# [What you will do]
The expected output is an exact copy of each line from the line with "Image resolution: width=1389" through the end of the data below, with no pictures in it.
******************************
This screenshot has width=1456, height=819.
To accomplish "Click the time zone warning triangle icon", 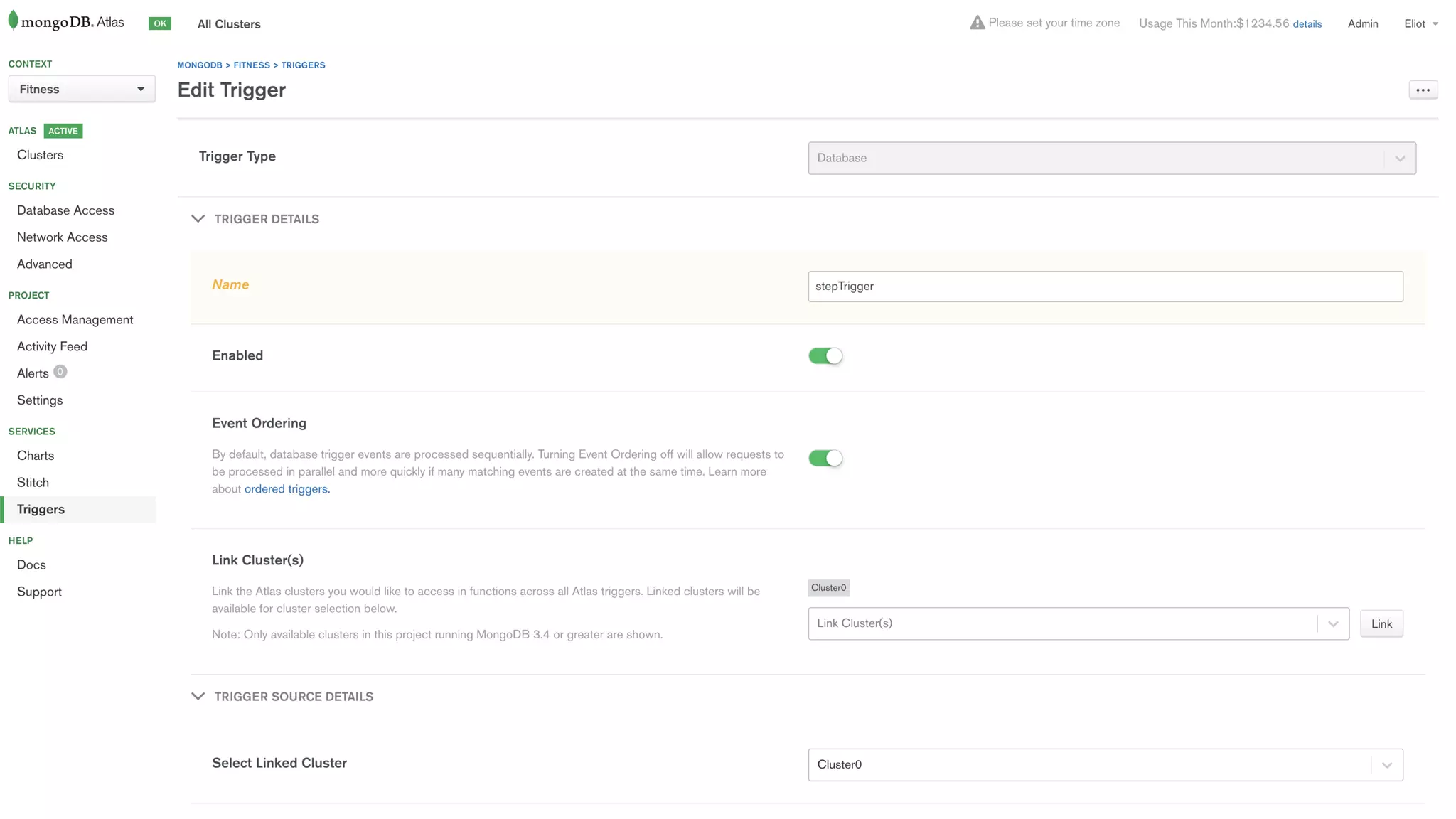I will click(x=977, y=23).
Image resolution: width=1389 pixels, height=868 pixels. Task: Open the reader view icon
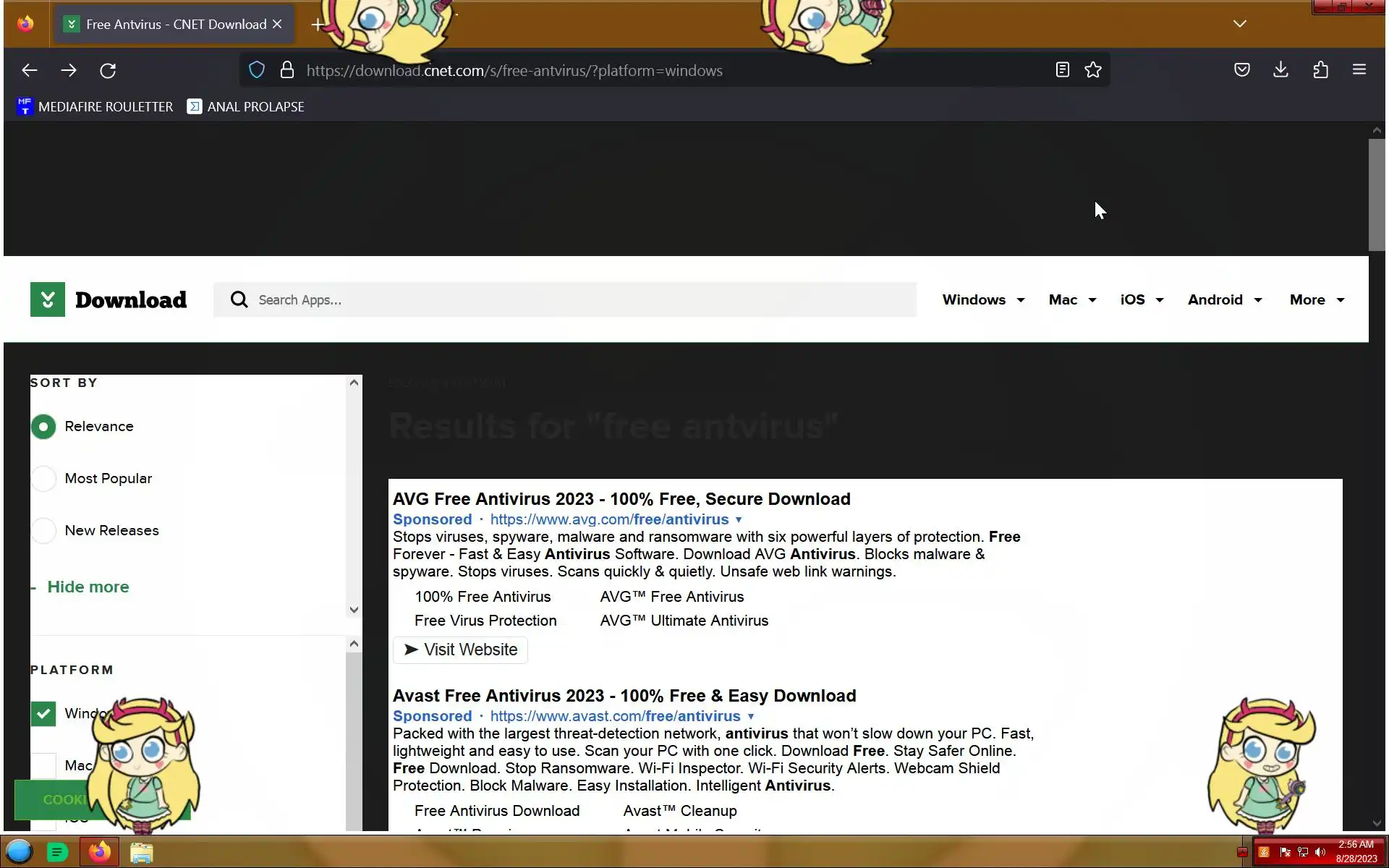point(1062,70)
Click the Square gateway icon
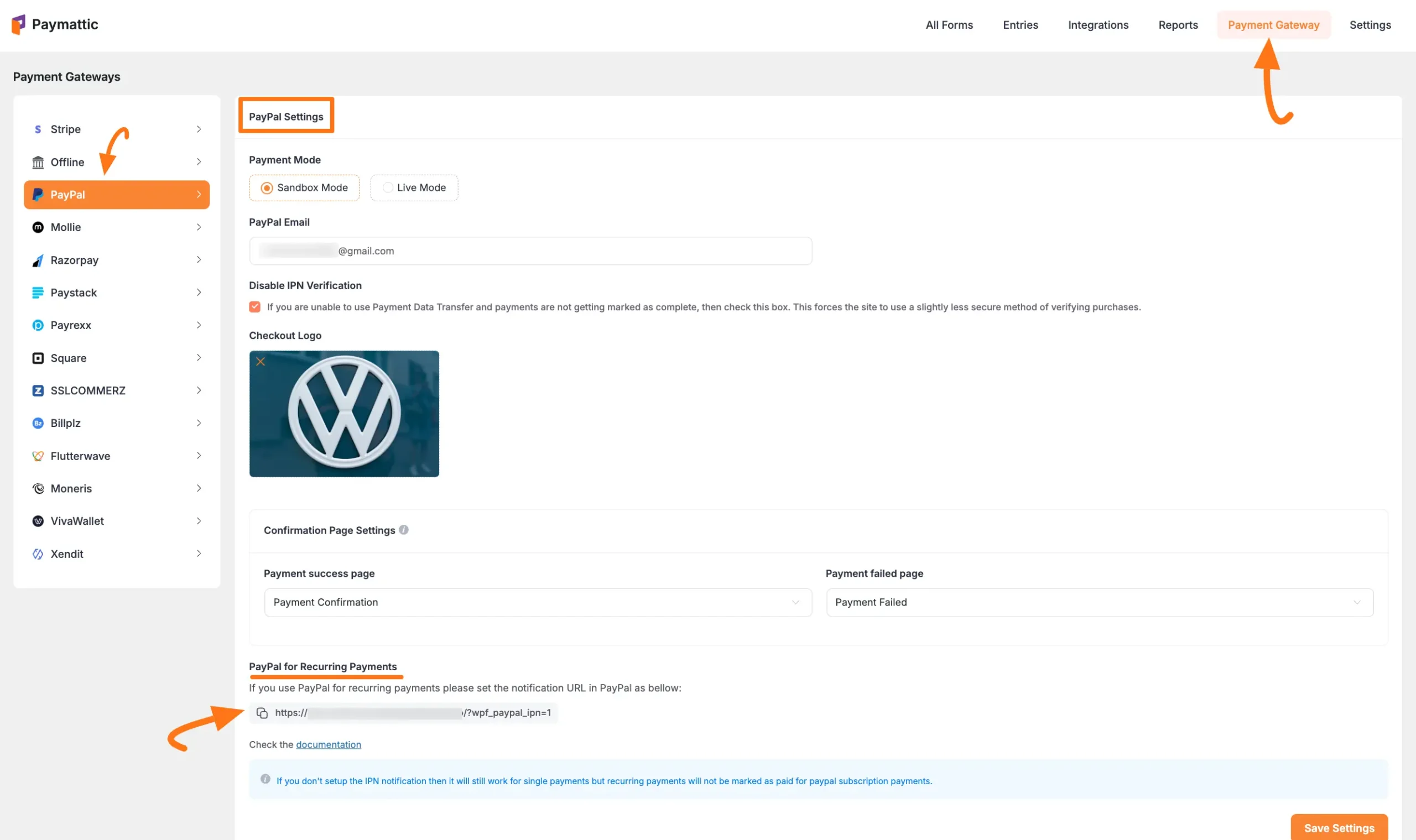Image resolution: width=1416 pixels, height=840 pixels. (38, 358)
******************************
# [Task output]
Image resolution: width=1389 pixels, height=868 pixels. Task: Open the reader view icon
point(1062,70)
Click the Square gateway icon
Image resolution: width=1416 pixels, height=840 pixels. (38, 358)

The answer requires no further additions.